Data records:
= = = = =

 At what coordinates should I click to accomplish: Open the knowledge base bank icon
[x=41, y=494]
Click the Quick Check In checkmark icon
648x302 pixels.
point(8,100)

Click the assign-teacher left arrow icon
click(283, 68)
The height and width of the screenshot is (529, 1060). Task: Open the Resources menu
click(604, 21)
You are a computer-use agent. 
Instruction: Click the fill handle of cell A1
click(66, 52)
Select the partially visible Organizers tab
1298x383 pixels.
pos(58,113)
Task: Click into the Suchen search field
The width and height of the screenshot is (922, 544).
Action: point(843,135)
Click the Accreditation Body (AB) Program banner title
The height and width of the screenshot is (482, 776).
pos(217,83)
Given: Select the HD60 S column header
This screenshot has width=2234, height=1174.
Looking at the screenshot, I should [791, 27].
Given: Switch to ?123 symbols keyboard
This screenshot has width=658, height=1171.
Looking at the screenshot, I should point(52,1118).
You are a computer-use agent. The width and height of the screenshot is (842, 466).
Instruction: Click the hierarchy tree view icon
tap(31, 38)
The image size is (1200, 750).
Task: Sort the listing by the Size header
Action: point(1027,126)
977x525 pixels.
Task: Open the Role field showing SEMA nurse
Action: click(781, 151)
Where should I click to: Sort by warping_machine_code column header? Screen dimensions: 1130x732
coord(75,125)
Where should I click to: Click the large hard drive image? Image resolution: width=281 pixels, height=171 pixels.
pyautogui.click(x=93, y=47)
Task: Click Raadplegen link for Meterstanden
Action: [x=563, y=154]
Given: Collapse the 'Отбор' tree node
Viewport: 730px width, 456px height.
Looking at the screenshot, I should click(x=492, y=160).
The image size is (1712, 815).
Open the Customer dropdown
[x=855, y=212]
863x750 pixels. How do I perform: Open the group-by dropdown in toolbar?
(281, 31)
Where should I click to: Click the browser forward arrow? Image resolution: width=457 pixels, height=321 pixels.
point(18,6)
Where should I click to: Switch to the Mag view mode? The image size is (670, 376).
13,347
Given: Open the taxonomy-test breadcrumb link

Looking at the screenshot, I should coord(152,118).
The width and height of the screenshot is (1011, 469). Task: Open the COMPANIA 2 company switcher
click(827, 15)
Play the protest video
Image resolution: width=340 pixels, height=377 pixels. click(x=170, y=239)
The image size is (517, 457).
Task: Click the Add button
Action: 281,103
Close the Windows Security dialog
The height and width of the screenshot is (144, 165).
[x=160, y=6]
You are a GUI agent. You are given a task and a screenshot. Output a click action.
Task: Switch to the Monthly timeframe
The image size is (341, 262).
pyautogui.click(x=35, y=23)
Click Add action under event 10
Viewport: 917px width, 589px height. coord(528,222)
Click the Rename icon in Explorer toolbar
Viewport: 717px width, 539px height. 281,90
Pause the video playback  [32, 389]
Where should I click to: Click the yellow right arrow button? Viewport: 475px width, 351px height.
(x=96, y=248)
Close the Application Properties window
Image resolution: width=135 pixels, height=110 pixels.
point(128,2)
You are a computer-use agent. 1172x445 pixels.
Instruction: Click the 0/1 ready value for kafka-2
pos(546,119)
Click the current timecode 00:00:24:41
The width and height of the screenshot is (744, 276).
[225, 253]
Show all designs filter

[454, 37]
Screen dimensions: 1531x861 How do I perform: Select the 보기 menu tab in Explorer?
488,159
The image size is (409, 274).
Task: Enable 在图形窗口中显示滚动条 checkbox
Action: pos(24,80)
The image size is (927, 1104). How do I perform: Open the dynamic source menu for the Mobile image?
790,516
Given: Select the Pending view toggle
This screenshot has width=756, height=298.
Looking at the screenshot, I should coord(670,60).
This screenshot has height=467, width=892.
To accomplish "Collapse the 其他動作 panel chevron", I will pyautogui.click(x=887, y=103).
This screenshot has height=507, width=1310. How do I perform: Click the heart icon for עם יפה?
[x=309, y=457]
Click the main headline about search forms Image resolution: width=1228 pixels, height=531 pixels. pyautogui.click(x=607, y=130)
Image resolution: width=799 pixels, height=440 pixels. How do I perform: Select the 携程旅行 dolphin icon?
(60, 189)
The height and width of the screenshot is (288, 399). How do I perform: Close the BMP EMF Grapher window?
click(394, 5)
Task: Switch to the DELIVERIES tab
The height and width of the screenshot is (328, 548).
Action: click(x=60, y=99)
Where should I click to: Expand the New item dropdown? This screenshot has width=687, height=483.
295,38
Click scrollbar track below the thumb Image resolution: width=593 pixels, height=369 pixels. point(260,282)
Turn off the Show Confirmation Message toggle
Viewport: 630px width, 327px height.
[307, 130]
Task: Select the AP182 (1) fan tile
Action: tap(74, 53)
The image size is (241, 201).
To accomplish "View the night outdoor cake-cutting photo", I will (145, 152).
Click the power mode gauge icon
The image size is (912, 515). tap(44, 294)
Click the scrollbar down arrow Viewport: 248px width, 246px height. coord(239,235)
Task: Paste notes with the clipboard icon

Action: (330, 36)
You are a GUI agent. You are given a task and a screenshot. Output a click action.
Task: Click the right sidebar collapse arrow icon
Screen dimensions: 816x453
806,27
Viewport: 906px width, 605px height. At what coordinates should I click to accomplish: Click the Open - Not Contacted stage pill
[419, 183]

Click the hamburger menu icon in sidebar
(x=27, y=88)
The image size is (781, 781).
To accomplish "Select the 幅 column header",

= = = = =

▸ Goal of the exercise
From the records above, extract exactly and only the lines that begin at the line with "This screenshot has width=2234, height=1174." and stop after the line with "You are a computer-use agent. The".

▸ Task response
This screenshot has width=2234, height=1174.
Looking at the screenshot, I should [791, 27].
Given: Switch to ?123 symbols keyboard
This screenshot has width=658, height=1171.
Looking at the screenshot, I should point(52,1118).
You are a computer-use agent. The width and height of the screenshot is (842, 466).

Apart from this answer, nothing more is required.